Vincent quant à lui, bénéficie en principe également d’une indemnité de 580,62 € par mois, de laquelle est déduite environ 80 € de tickets-restaurant. La structure prend également en charge la moitié de son abonnement de transport – trois heures par jour pour effectuer l’aller retour entre Strasbourg et Schirmeck : « J’ai la chance qu’ils me prennent après mon stage, donc je ne vais pas cracher dessus. Vu l’état du tourisme actuel, c’est une bonne expérience » explique-t-il. Soutenu par ses parents et par sa compagne, Vincent dit ne pas avoir vécu de précarité.
Une « chance », une « opportunité », une « expérience »… ou un choix par défaut ?
Malgré une indemnité dérisoire, des charges de travail importantes et de réelles responsabilités professionnelles, aucun des jeunes interrogés par Rue89 Strasbourg n’a semblé critique du Service Civique. Au contraire. C’est comme s’ils le défendait.
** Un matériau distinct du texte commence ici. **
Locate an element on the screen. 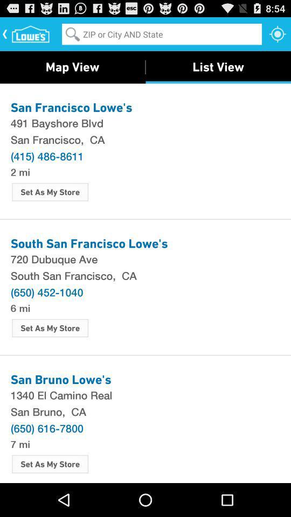  491 bayshore blvd is located at coordinates (145, 123). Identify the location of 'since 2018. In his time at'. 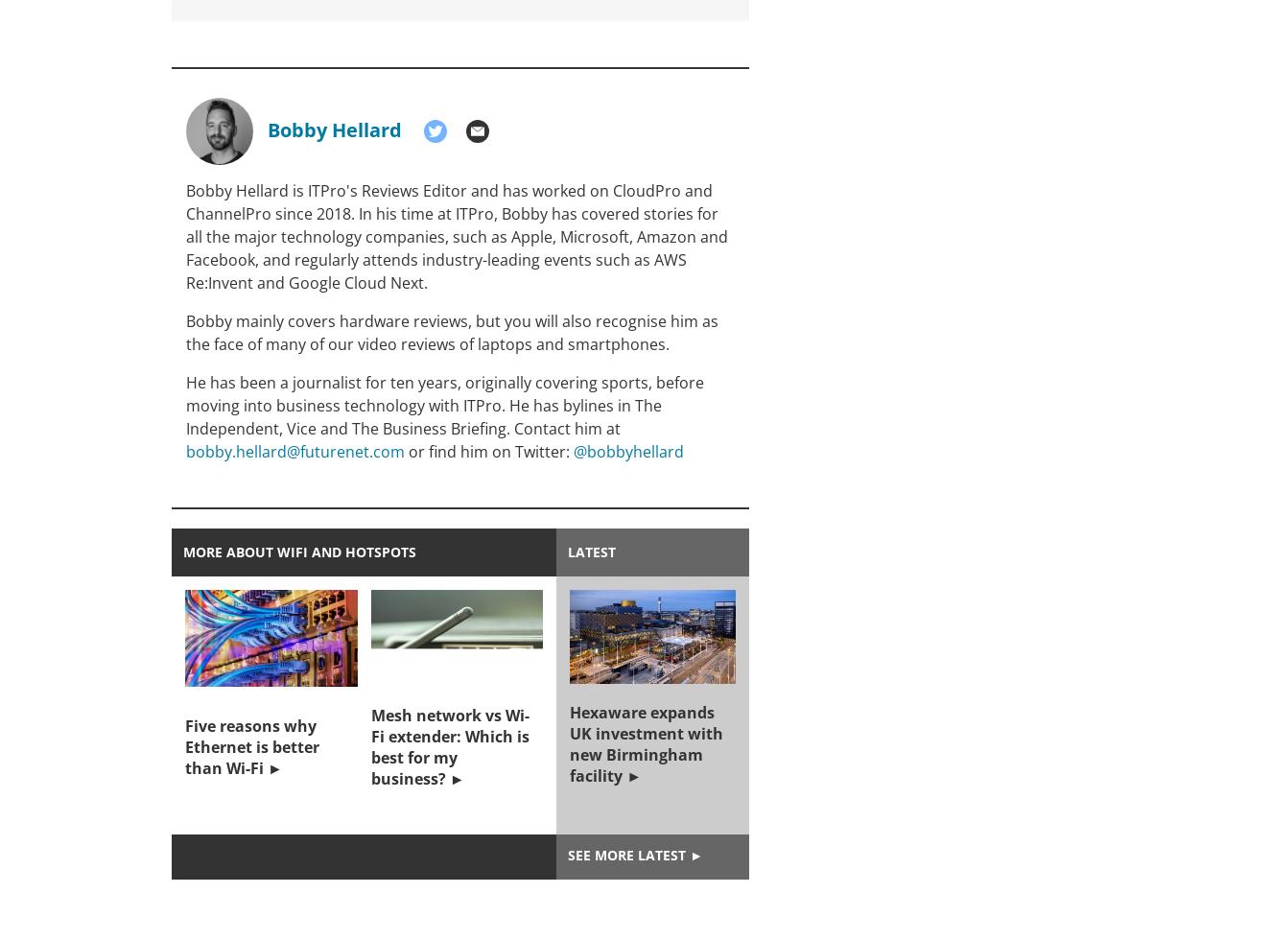
(362, 214).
Les termes d’ »opportunité », d’ »expérience », ou de « chance » reviennent d’ailleurs souvent pendant les entretiens : « Après une licence de psycho, tu ne peux rien faire », témoigne ainsi Marine qui parle « d’opportunité. » La jeune femme raconte même avoir pris conscience de son désir de travailler dans l’enseignement grâce à son Service Civique, et a décidé de se réorienter.
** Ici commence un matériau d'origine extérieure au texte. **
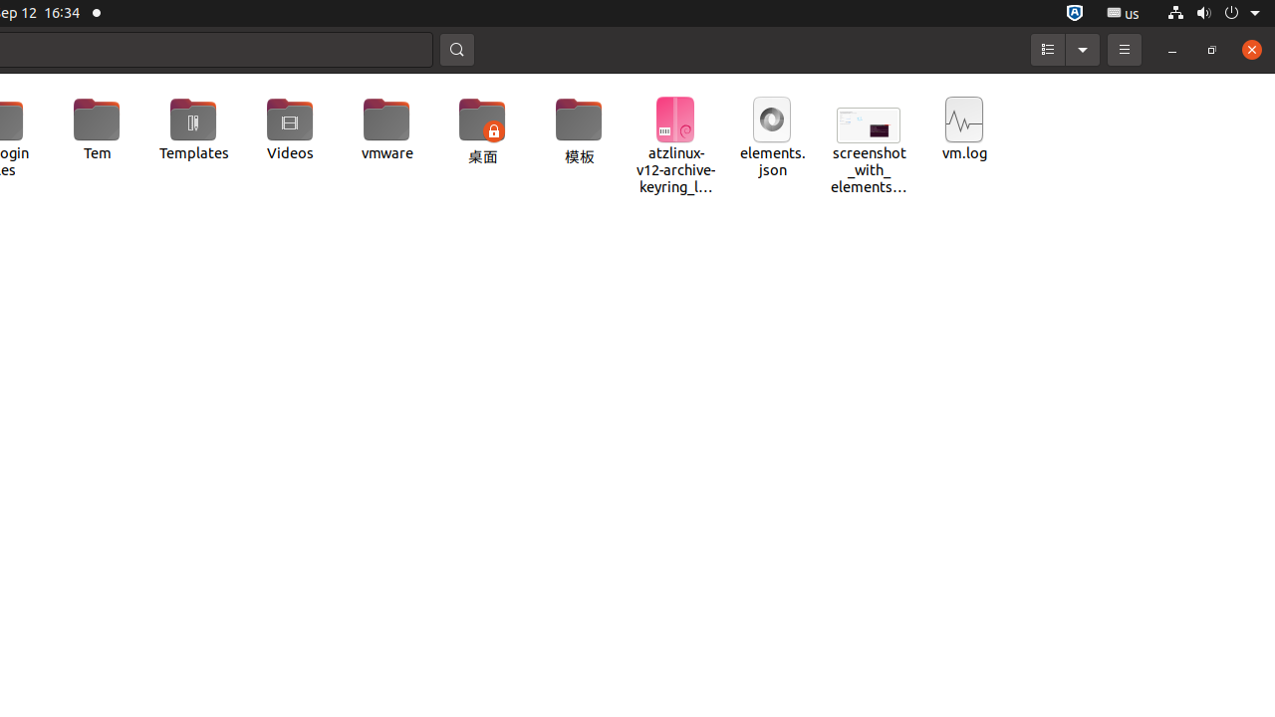  What do you see at coordinates (1212, 48) in the screenshot?
I see `'Restore'` at bounding box center [1212, 48].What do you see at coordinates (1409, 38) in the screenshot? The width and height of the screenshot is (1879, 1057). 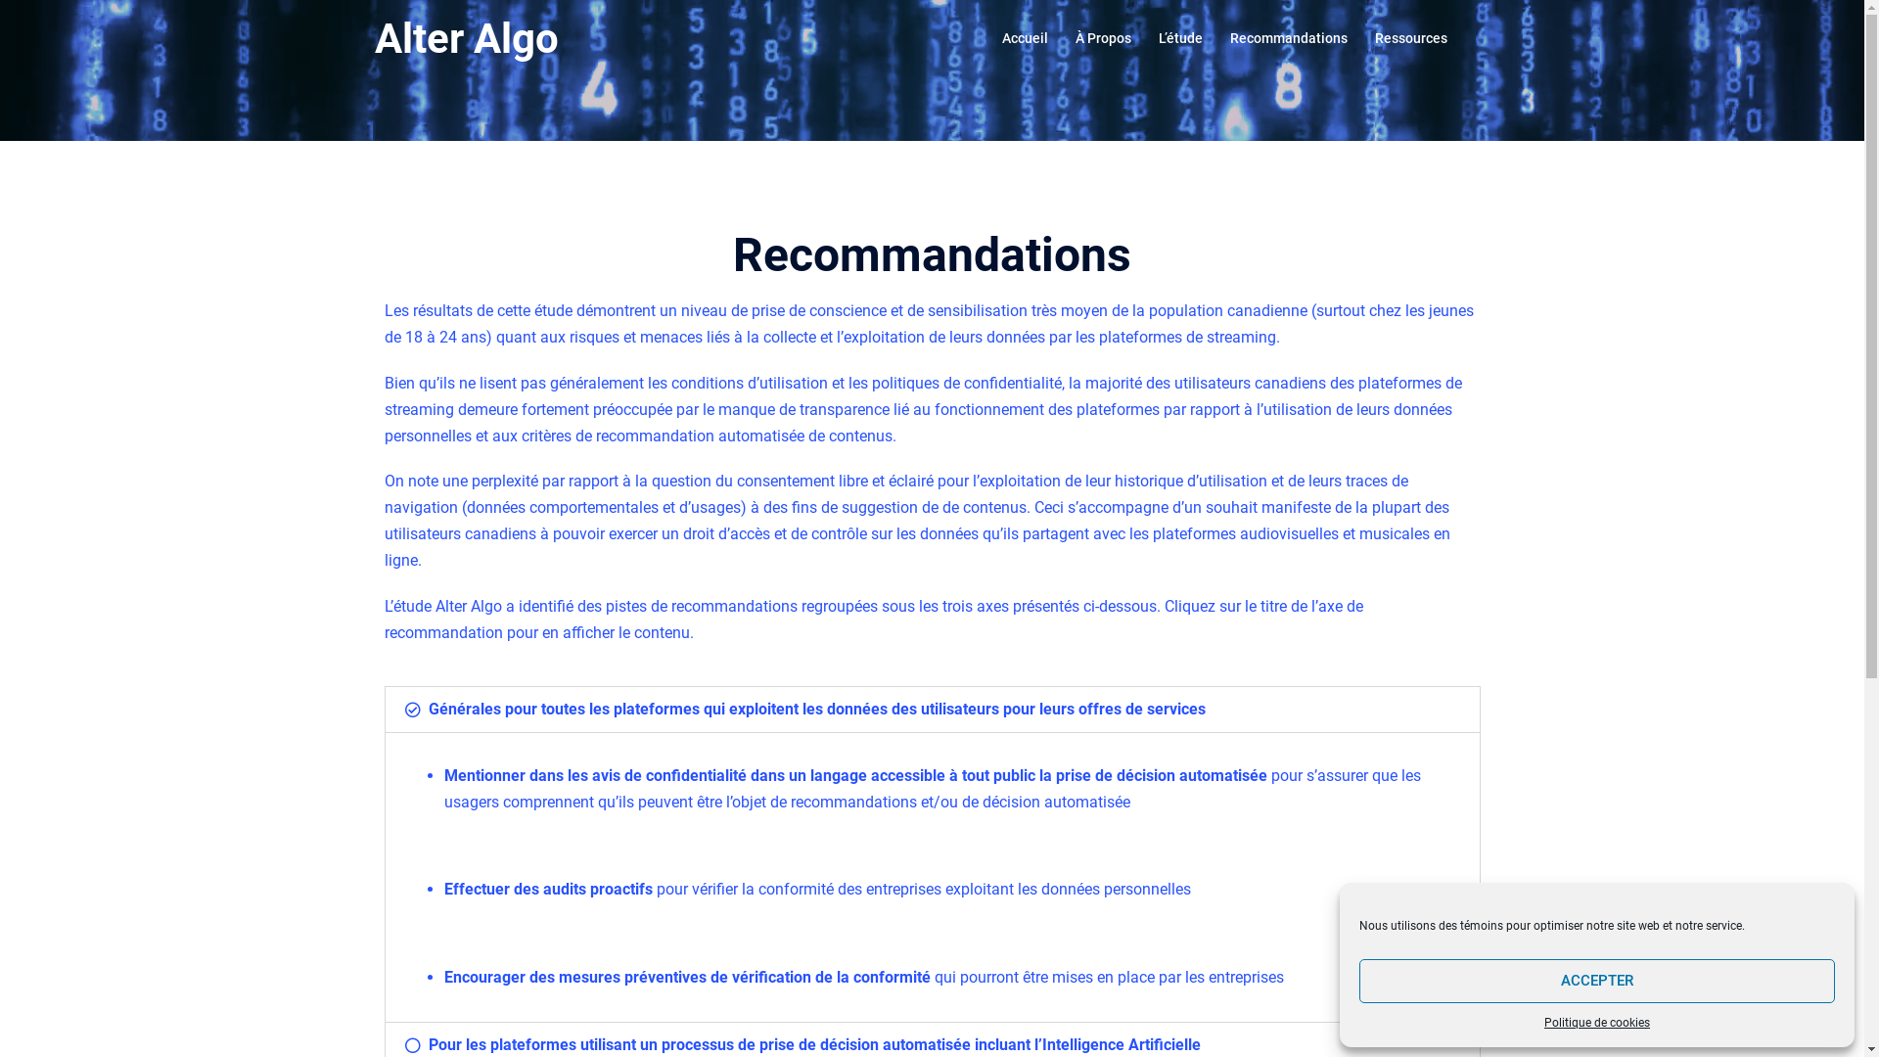 I see `'Ressources'` at bounding box center [1409, 38].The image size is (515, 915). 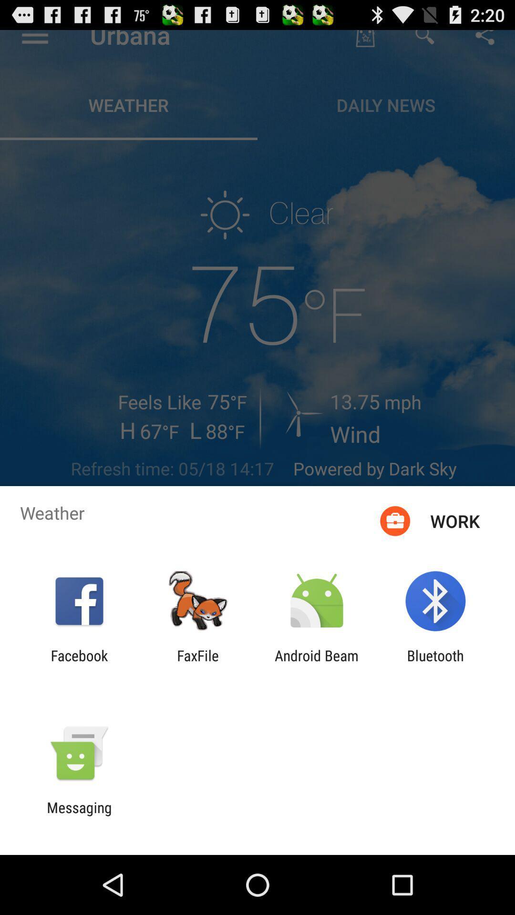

Si Marine a choisi le Service Civique parce qu’elle « saturait » des études et du manque de débouchés pratiques, Nicolas parle lui de « réalisme ». Intégrer le monde professionnel sans expérience lui semblait impossible. Dans le milieu culturel, « les places sont chères » lâche-t-il. « Pour moi c’était une chance incroyable, utiliser le Service Civique pour rentrer par la petite porte, mais rentrer quand même. »
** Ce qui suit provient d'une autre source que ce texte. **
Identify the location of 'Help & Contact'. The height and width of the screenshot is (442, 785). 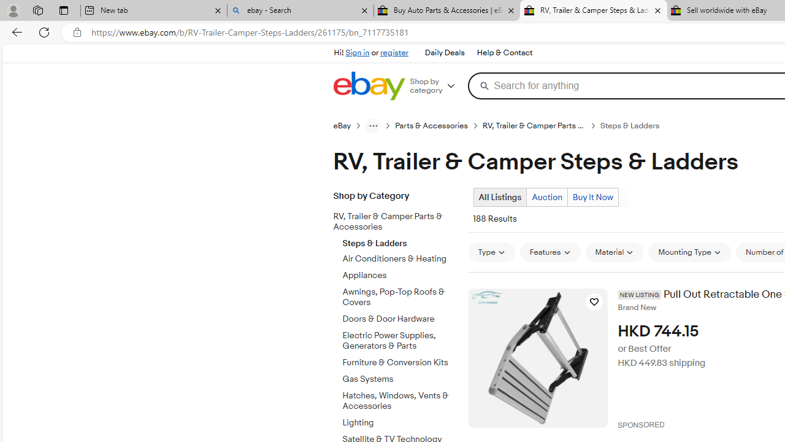
(504, 52). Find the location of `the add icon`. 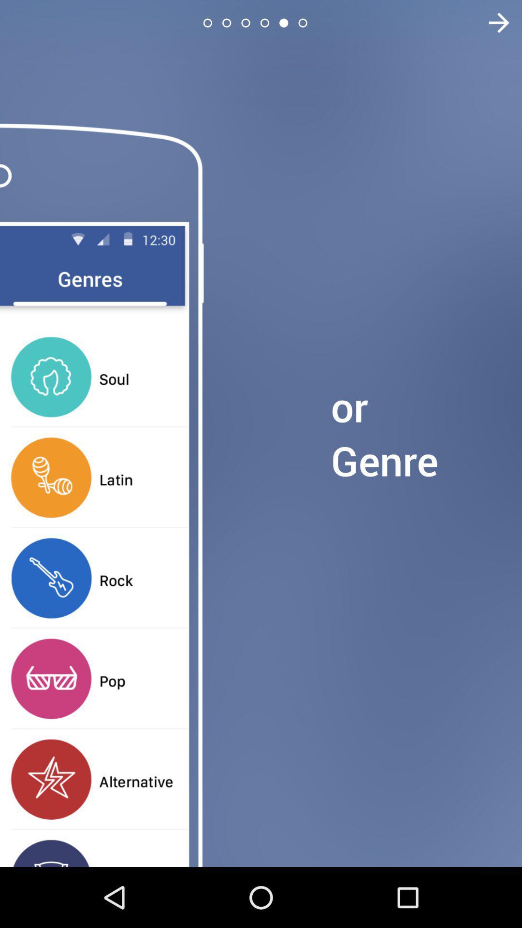

the add icon is located at coordinates (492, 23).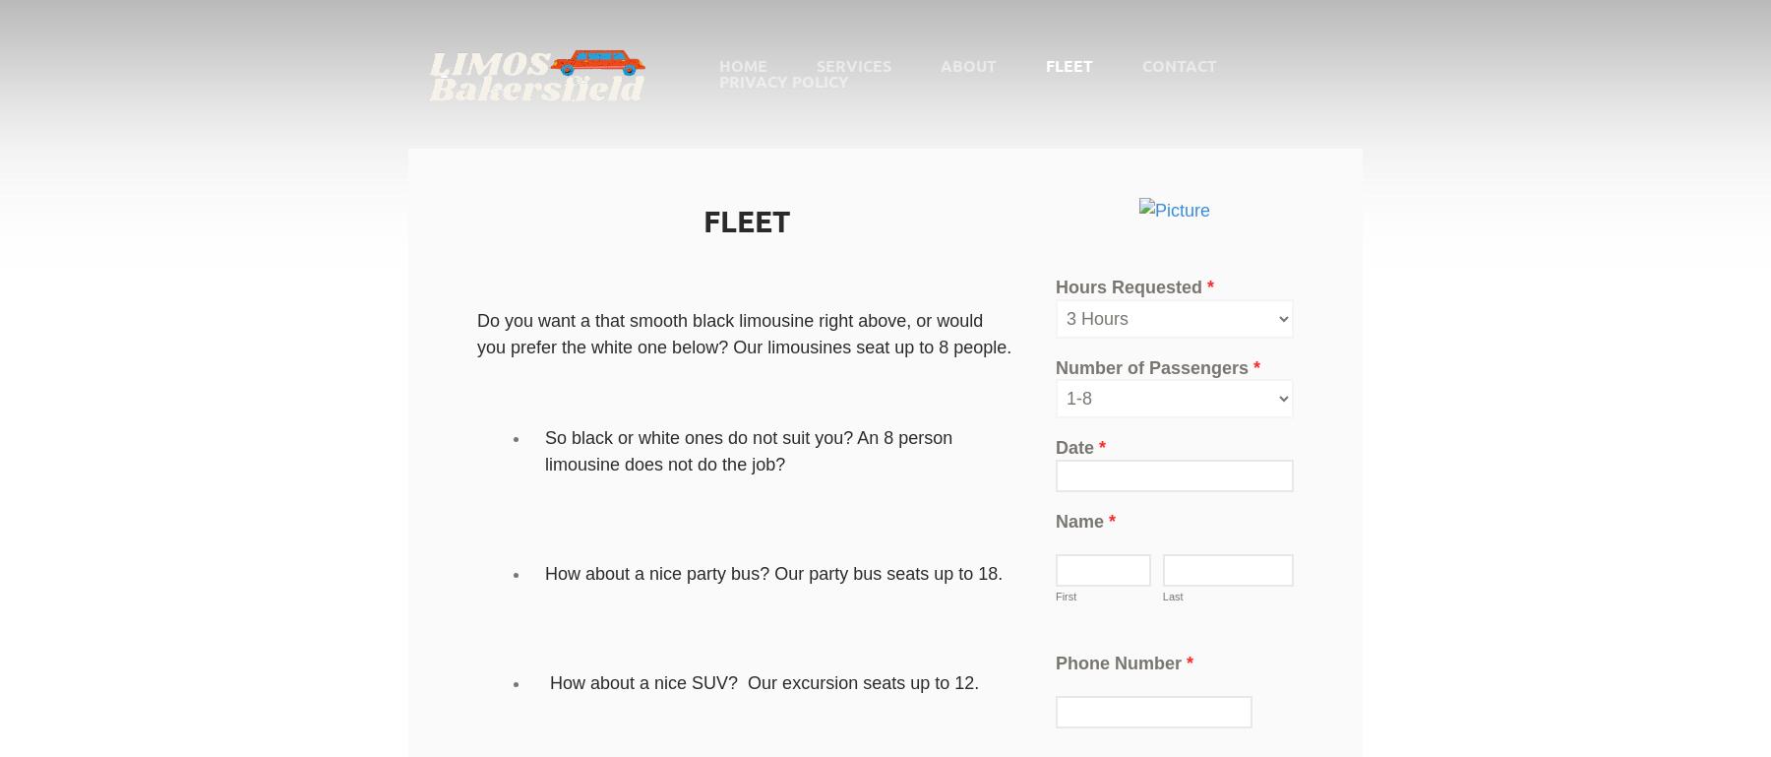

Joni quant à lui explique avoir effectué un Service Civique car « l’opportunité » se présentait. Fatigué et lassé après deux ans de petits boulots dans la restauration, le jeune étudiant en écologie était soulagé de découvrir un nouvel environnement professionnel. Il avait aussi besoin d’une source de revenus. « En tant qu’étudiant je ne pouvais pas toucher le chômage, et je me cherchais aussi une occupation ».
C’est donc parfois par peur de ne rien faire que certains jeunes optent pour un Service Civique après leur diplôme. Parce que le marché du travail leur semble saturé, ou parce qu’ils ne savent pas où, ni comment chercher, ni finalement combien leurs compétences peuvent leur rapporter.
Pour Vincent : « C’est surtout mes parents qui m’ont poussé. Maintenant que le Service Civique se termine, ma mère me dit d’aller cueillir des asperges pour que je m’occupe » plaisante-t-il. Mais c’est uniquement en attendant que la saison touristique reprenne, précise le jeune homme : « Pendant mon Service Civique, j’ai aussi monté ma boîte et je suis à présent guide touristique, auto-entrepreneur. »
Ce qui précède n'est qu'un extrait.